Tier Level: Medicare drug plans place drugs into different "tiers" on their formularies. Drugs in each tier have a different cost. A drug in a lower tier will generally cost you less.
Quantity Limit Amount/Days: Certain drugs have a Quantity Limit. That means the plan will only cover the drug up to a designated quantity or amount. If your prescribing doctor feels it is necessary to exceed the set limit, he or she must get prior approval before the higher quantity will be covered.
Prior Authorization: Certain Drugs require you or your doctor to get prior authorization to be covered. Usually just an additional form. If you dont get approval, the plan may not cover the drug.
Does the Deduct Apply: Some drugs do not require that the deductible is met before you receive coverage.
Step Therapy: Means you must first try one drug to treat your medical condition before the plan will cover another drug for the same condition. If you have already tried other drugs or your doctor thinks they are not right for you, you and your doctor can ask the plan to cover this drug.
Cost Preferred: Your Cost for the Drug at the Providers In-Network Preferred Pharmacy.
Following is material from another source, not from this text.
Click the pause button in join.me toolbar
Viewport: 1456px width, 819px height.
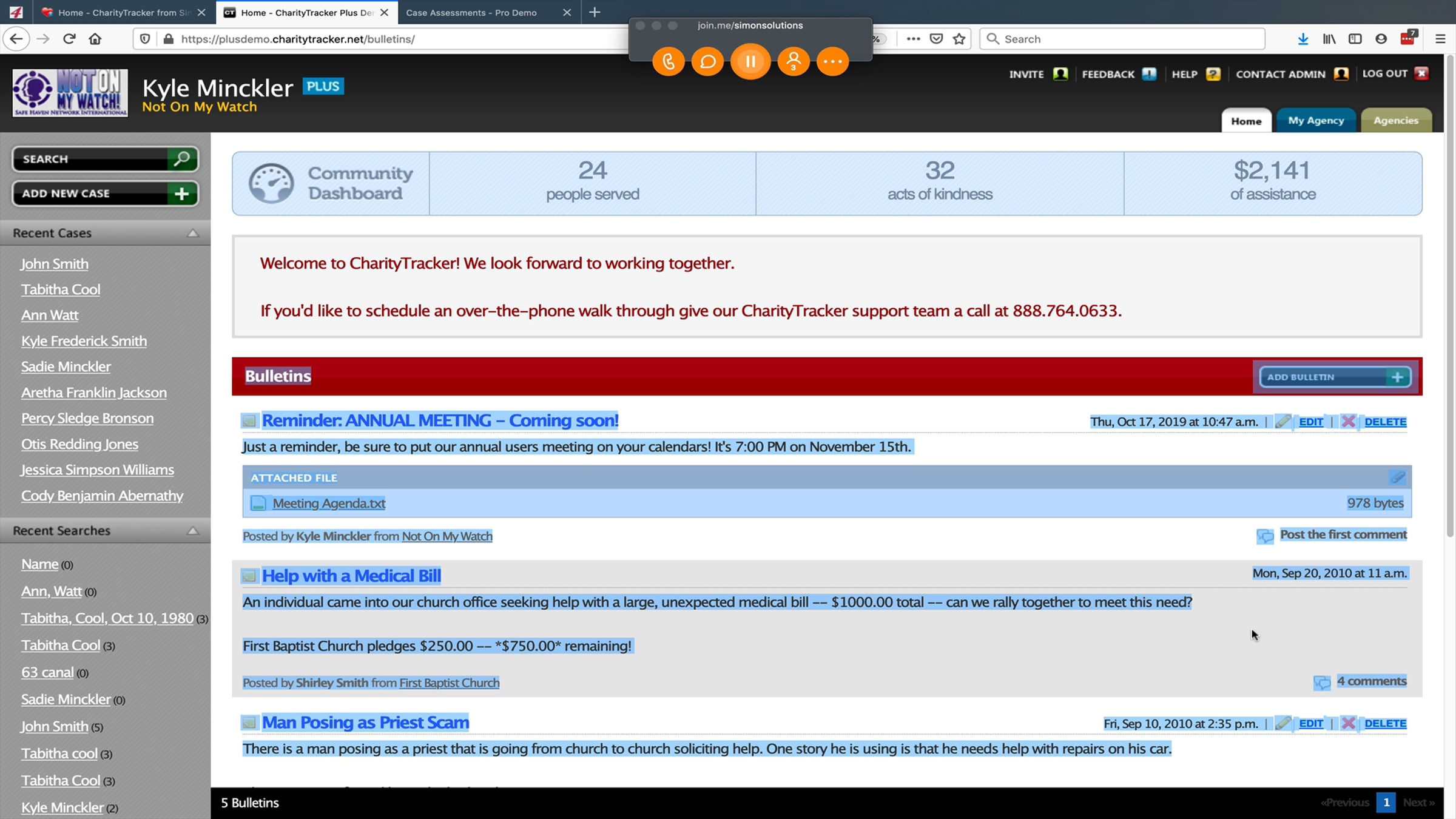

As a Percent of the total drug cost or a flat rate.
Cost Non-Preferred: Your Cost for the Prescription Drug at a Non-Preferred Pharmacy. As a Percent of the total drug cost or a flat rate.
Cost Mail: Your Cost for Prescription Drugs through a Mail Order Pharmacy. As a Percent of the total drug cost or a flat rate.


What if a drug I need is not listed?

Please check the formulary for different brand and generic names. If you still cannot locate your drugs, your plan may not offer coverage. Talk to your doctor first about changing your prescription to a drug on your plan's formulary. If this is not an option, you can request an exception to have the plan review its coverage decision based on your individual circumstances.

Last updated on

Source:CMS Formulary Data Q4 2022
Source:NDC Directory by FDA.gov

**We make every attempt to keep our information accurate. But please check with the plan providers to verify all information.